Intel Xeon E5-2600 & R2000GZ Sandy Bridge-EP Server Review
CrystalDiskMark
CrystalDiskMark is a small benchmark utility for drives and enables rapid measurement of sequential and random read/write speeds. Note that CDM only supports Native Command Queuing (NCQ) with a queue depth of 32 (as noted) for the last listed benchmark score. This can skew some results in favor of controllers that also do not support NCQ.

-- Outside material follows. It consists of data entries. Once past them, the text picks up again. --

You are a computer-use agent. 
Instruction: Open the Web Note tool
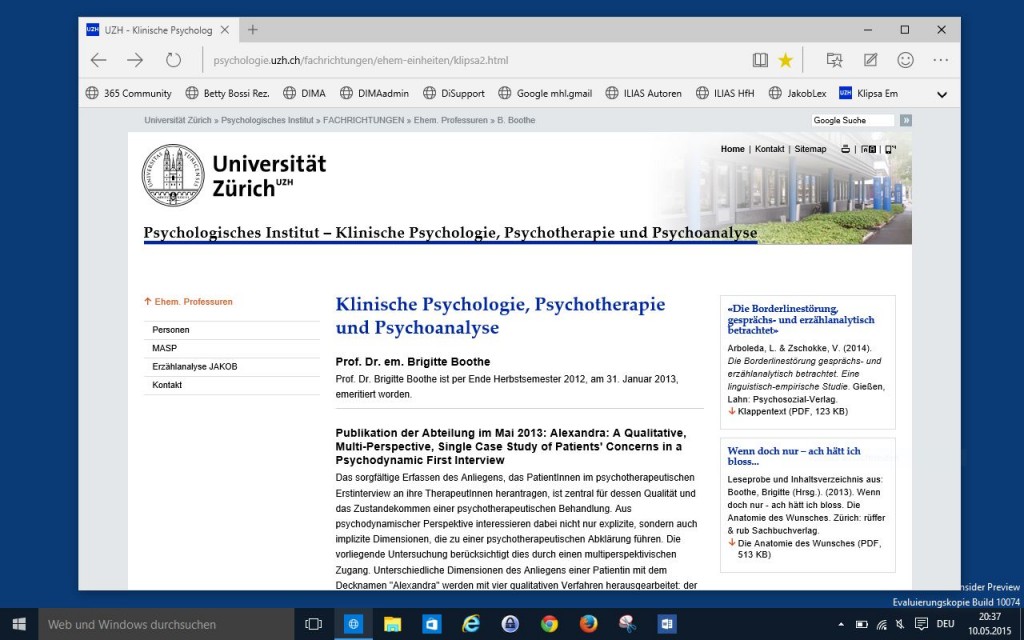[x=870, y=60]
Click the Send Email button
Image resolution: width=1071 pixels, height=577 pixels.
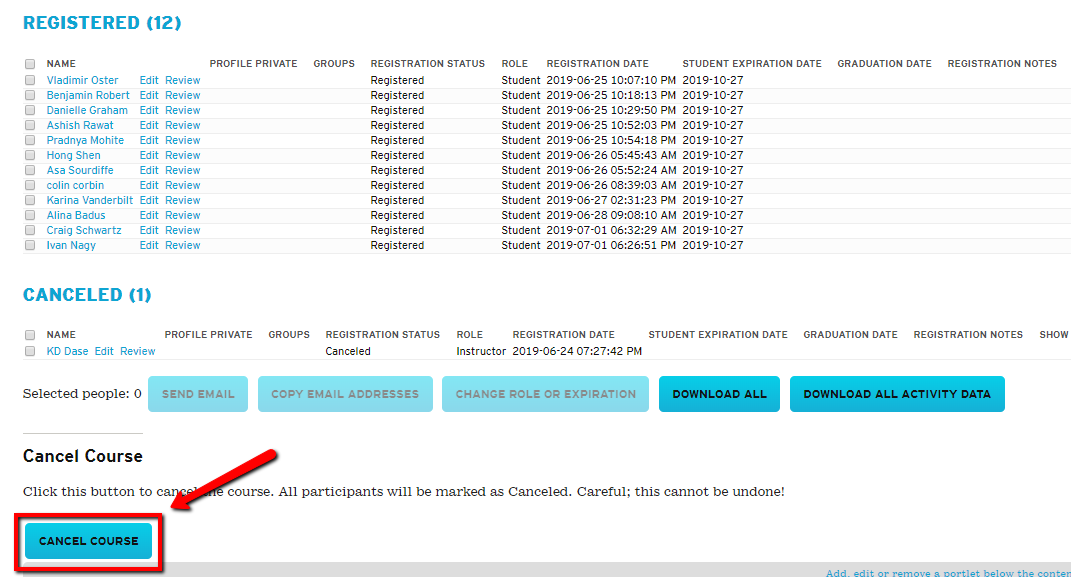(x=198, y=394)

Intel Grizzly Pass Server Configured in RAID 5 with Write Back
Intel Grizzly Pass Server Configured in RAID 5 with Write Through
Benchmark Results: We configured the RAID 5 array with two different modes for this test. The first mode that we ran was with Write Back enabled. Write back takes advantage of the LSI onboard memory to store the data being written as it writes to the RAID Array, this gives a boost to the performance since we are writing to the LSI controller and not directly to the Intel 710 series SSD’s themselves. The sequential reads with write back hit an impressive 1346 MB/s and the Sequential Writes hit 871MB/s! The 4K read was 41.85MB/s while the 4K write was only 14.06MB/s (more on this result shortly). Setting the Intel 710 series SSD RAID array to write through mode or results dropped a rather significant amount. The Sequential read dropped from 1346MB/s previously to 992.2MB/s and the sequential write dropped from 871.0MB/s to 88.24MB/s. The 4K read which was 41.85MB/s fell to 20.01MB/s and the 4K write fell to 11.15MB/s. Small block writes in a RAID 5 array suffer greatly as you can see, this is due to the nature of RAID 5 and each small write ending up being two disk reads and two disk writes (4 I/O’s). While typically this hit is helped via the controller’s cache however in the write-back test we were sending more data than the cache could contain at once.
SQLIO
Benchmark Results: The SQLIO tests were done with the array in Write Back mode. Again, Write back takes advantage of the LSI onboard memory to store the data being written as it writes to the RAID Array, this gives a boost to the performance since we are writing to the LSI controller and not the Intel 710 series SSD’s directly. This test shows the relationship between I/O operations and MB/s rather clearly. As expected, sequential read speeds on the array were very good ranging from 934.77 MB/s to 1226.9 MB/s however the random reads ranged from a very impressive 1124.16 MB/s to an astonishing 1623.56 MB/s. RAID-5 really shines in random read performance and increases greatly the more drives that are added to the array.